Twilight turned to white daylight, bleaching the junk pile to grey and black. My eyes stung, and my breath was fogging in front of me, turning to ice crystals. I could smell familiar corpse-rot.

I walked to the edge of the pit and looked down.

It was smaller than I remembered, about as large as a bathtub, and oval. It floated about three feet off the ground, black at the very center, fading to blue and grey and then ice-white at the edges.

It sucked air in and spat it out out again, cold and fetid.


Damnú air
!” I swore, clenching my little bronze blade until my knuckles hurt.

It was my portal. It had moved. Or been moved. I didn’t know. But I knew it was mine, my mistake. It resonated in my teeth and bones.

I didn’t see any ghouls.

I slid down the side of the pit, scattering dirt and gravel. The ground was already beginning to ice over in patches.

I’d spent a lot of time in the last ten years staring into my mistake. I knew the view better than I knew my own heart.

The center wasn’t actually as pitch black as it appeared from a distance. There was a dark landscape beyond my unlucky door: jagged mountains and a flat, inky lake. Sometimes there was a sun - or a moon, I wasn’t sure which - oval and white.

I hated that bleak landscape, that small glimpse into the cell Gloriana had chosen for her Host. It was evidence of my mis-placed ego, proof of my shame.

It was also a reflection. Our prison may have been warmer, greener, more pleasant, but it was still exile. We didn’t belong.

I’d never seen home, never known the Court Siobahn longed for. With Malachi gone, I was the only hope she had left to regain it.

The sun/moon was up on the other side, reflecting on the flat black lake. I wondered if Richard had seen the lake before he died, before they’d torn him apart. I wondered if Aine was still alive, and suffering in the noxious cold. She was small, too skinny, and human. Even if the
sluagh
were careful, she wouldn’t survive the dark landscape long.

It was possible she wasn’t dead yet. It took time to rip a hole between worlds, and a lot of blood. They’d have to bleed her several times. There was an art to it. I knew that intimately.

The portal breathed on me, waiting.

I remembered Aine’s hand in my own when I’d first coaxed her above ground. She’d been so frightened her pulse thumped against my wrist, but she’d trusted me to keep her safe.

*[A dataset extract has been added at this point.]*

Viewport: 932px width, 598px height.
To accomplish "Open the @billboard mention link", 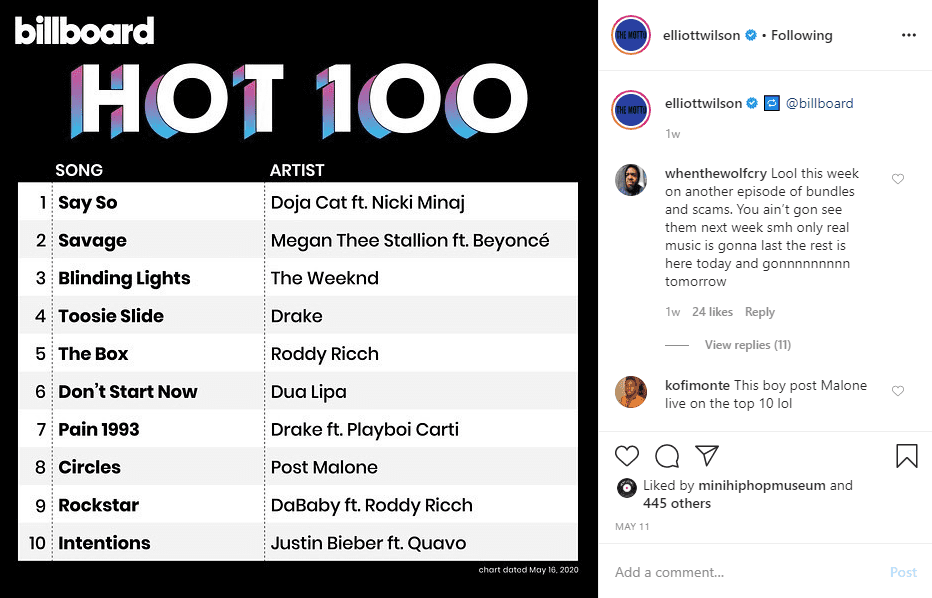I will [x=819, y=103].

And I’d lied to her. About who and what she was. I’d let her believe I was her friend.

It was possible she wasn’t dead. Yet.

Gazing at the lake, I tried to recall the last time Siobahn had touched me in affection, and couldn’t.

I wished I’d
had the foresight to bring Pope’s sword with me. Then I decided it was better I’d left it with Summer. She’d need it when she met Gloriana in Court.

Once you’ve made one huge mistake in your lifetime, a second one’s not such a big deal, really.


Póg mo thóin
,” I swore. Gabby wriggled in my pocket.

T
hen, taking a last, deep breath of fresh air, I stepped out of this world and into the next.